After a corpus of articles has been collected, quite a bit of processing is still required to perform causal analysis, check for beliefs and sentiment, and identify locations. Multiple programs handle these tasks, in part because they are written in different languages and because runtimes are long and system requirements fairly high. These programs usually run on a server rather than a laptop

  1. Step1OutputEidos - Causal analysis is performed by Eidos. This program takes a directory of articles, such as articles from above, and for each .json file creates a .jsonld file with the standard Eidos output including individual sentences and tokens, causal information, and more. Some of this more like named entities and lemmas will soon be added to the Elasticsearch database to reduce the amount of computation needed at runtime for interactive applications. By this time, each article generally has 4 files associated with it: the downloaded HTML (or sometimes PDF) file, a slightly structured text file, a structured .json file with metadata, and the .jsonld file from Eidos.
  2. Step2InputEidos - This much quicker program reads the .json and .jsonld files for the articles and combines them into the initial TSV file for a corpus of articles. The output filename has often been in the form of region-term.tsv.
  3. tpi_main.py - The next few stages are implemented in Python, mostly because they access Huggingface sentence transformers which Habitus team members have customized. There is but a single application, tpi_main.py, but it includes several processing stages.
    1. TpiResolutionStage - This pipeline stage handles coreference resolution for beliefs.
    2. TpiBeliefStage - The belief model gets run here.
    3. TpiSentimentStage - After that, the sentiment model is applied.
    4. TpiLocationStage - Finally, locations mentioned in sentences are identified. This is made possible in part by geoname collections for regions of interest.
  4. Step3InterpretDates - The Python program outputs a new TSV often called region-term-a.tsv. This program takes the file and converts it to region-term-b.tsv by interpreting the dateline column and canonicalizing the date. Dates found written in a miscellany of text formats are converted into a standard format suitable for database queries.
  5. Step4FindNearestLocation - Finally, some calculations are performed on locations so that it is easier to ask questions about where locations are mentioned in the neighborhood of a sentence in case they still (or already) apply to a sentence that doesn't have a location itself. This feature has seldom been used, but the resulting file is often called region-term-c.tsv and is considered the basic output of the entire pipeline.

Upload

For various and sundry reasons, including the intended deprecation of the TSV datasets, an alternative processing path exists which combines the above processing stages into as few steps as possible and adds an upload to Elasticsearch.

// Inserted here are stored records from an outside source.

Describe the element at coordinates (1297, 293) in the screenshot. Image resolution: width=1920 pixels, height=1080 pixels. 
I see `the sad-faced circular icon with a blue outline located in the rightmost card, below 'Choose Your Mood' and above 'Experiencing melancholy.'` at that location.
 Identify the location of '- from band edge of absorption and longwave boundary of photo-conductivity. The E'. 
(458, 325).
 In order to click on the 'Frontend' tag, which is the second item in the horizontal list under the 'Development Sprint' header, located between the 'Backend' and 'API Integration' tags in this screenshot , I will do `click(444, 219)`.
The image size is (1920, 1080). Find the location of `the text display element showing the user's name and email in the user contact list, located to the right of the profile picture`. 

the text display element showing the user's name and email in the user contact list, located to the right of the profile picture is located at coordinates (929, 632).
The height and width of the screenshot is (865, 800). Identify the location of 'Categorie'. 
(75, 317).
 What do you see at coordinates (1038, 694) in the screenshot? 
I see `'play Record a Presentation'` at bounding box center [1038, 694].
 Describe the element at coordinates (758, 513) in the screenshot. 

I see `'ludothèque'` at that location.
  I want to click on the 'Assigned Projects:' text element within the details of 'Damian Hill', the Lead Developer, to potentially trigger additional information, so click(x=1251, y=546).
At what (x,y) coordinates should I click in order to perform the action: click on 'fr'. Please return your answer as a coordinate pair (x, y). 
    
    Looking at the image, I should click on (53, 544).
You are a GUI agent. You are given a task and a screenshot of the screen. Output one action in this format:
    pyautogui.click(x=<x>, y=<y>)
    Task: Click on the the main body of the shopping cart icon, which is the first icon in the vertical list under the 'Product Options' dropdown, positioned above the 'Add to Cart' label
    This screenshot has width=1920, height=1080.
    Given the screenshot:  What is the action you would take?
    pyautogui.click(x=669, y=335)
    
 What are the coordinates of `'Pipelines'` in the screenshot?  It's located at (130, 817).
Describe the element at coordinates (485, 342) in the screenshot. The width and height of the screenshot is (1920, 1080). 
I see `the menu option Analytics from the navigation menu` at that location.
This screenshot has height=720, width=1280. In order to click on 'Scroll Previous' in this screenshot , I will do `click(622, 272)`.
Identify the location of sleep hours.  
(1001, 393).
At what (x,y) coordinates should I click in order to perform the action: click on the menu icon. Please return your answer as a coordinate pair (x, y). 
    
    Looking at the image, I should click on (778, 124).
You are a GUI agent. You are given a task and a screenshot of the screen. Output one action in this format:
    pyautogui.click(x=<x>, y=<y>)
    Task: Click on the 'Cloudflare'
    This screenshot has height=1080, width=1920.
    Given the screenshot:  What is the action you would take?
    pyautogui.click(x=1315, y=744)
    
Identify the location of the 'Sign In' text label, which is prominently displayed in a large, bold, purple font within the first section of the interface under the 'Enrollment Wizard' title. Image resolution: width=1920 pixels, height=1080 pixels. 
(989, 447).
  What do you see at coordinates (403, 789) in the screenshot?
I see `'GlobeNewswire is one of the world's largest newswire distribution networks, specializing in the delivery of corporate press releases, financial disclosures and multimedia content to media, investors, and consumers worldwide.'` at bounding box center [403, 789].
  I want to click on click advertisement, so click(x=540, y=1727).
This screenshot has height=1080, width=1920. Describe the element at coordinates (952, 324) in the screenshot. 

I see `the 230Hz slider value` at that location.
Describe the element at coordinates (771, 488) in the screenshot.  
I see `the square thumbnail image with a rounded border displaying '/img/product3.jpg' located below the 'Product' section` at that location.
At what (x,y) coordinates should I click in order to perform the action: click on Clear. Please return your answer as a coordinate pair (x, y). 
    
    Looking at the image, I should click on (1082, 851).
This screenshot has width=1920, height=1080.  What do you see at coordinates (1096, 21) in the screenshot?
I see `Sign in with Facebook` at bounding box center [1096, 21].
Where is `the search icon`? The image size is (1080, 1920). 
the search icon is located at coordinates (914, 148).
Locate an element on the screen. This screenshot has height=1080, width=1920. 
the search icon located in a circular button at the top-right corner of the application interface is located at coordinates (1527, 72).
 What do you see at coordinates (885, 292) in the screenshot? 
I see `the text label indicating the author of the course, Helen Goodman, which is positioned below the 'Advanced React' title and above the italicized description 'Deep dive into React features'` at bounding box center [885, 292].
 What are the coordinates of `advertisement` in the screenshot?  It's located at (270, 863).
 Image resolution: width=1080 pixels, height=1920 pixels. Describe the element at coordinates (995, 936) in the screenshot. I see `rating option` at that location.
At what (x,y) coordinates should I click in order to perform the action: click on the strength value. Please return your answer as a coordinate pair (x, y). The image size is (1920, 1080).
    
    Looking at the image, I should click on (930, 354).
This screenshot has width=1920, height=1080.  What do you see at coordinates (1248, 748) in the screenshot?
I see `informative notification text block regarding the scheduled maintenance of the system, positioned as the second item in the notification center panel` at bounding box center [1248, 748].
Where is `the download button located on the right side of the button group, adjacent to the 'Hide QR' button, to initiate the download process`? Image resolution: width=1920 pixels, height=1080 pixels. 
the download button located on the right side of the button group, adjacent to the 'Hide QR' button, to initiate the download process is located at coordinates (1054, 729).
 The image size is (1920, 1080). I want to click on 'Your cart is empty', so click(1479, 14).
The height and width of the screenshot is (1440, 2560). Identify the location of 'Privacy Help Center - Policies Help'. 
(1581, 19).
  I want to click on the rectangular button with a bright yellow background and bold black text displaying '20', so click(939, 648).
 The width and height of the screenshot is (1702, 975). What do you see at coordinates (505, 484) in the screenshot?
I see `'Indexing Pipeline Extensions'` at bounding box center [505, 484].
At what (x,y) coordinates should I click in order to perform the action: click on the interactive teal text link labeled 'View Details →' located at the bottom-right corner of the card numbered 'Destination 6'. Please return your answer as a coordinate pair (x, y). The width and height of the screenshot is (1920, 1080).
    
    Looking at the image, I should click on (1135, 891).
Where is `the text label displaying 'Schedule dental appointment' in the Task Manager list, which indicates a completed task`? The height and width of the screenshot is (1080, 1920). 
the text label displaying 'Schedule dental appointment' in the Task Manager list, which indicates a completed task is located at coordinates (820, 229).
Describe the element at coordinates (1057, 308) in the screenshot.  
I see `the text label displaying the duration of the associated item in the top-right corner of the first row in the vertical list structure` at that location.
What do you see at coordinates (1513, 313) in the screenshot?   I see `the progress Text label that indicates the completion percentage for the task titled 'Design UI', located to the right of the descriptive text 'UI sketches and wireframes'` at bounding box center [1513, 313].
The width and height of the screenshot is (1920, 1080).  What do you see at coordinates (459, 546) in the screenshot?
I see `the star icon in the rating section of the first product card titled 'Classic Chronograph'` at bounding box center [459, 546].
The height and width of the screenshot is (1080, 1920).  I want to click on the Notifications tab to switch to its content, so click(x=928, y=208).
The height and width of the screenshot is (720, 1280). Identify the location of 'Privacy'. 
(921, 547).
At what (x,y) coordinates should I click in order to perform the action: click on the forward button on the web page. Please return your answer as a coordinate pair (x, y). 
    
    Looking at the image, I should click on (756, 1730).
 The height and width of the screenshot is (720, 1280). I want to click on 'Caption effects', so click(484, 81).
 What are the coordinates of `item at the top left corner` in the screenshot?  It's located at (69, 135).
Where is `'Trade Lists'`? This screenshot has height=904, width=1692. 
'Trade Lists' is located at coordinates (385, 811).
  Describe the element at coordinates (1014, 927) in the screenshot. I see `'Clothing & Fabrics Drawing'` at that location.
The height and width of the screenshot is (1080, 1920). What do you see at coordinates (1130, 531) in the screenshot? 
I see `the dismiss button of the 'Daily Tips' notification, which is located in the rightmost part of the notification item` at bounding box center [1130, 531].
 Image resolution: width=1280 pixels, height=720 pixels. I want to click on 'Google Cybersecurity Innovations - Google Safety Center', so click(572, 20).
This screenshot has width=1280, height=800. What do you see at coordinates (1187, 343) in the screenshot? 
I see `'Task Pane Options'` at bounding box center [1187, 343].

  1. Step1OutputEidos - same as above
  2. Step2InputEidos1App - is similar to the other Step2 processing stage above, but it outputs a minimum number of columns and does not include any that the Python stage ignores anyway.
  3. tpi_main.py - same as above
  4. vector_main.py - adds a sentence transformer vector for each sentence
  5. Step2InputEidos2App - combines the Step3InterpretDates and Step4FindNearestLocation stages from above into a single stage. In addition, it retrieves any columns not yet handled by the abbreviated Step2InputEidos1App and it writes everything it has collected or calculated not to a TSV file but to the Elasticsearch database.